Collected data
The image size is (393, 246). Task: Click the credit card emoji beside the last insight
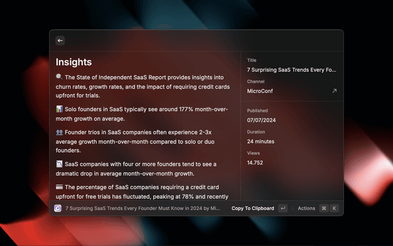(x=59, y=187)
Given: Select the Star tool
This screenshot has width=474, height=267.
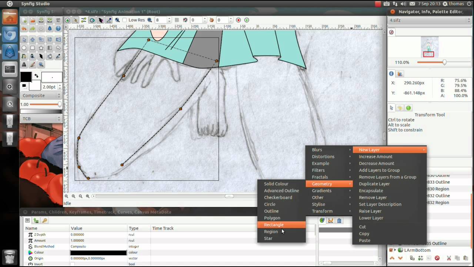Looking at the screenshot, I should [41, 48].
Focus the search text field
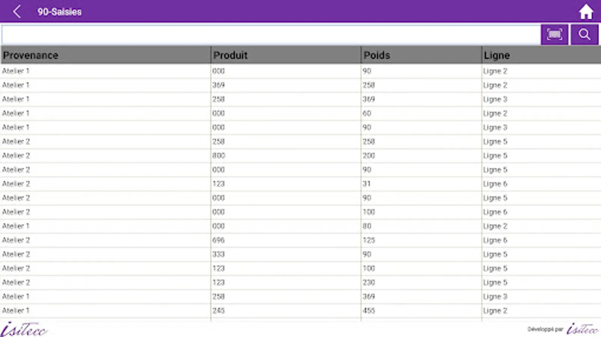 point(271,35)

▶ _WHAT THE TASK REQUIRES_:
Return the lines exactly, from the one containing "This screenshot has width=474, height=267." through the last line above, including both ends and excluding every picture.

▶ _RESPONSE AREA_:
This screenshot has width=474, height=267.
Looking at the screenshot, I should [41, 48].
Focus the search text field
 point(271,35)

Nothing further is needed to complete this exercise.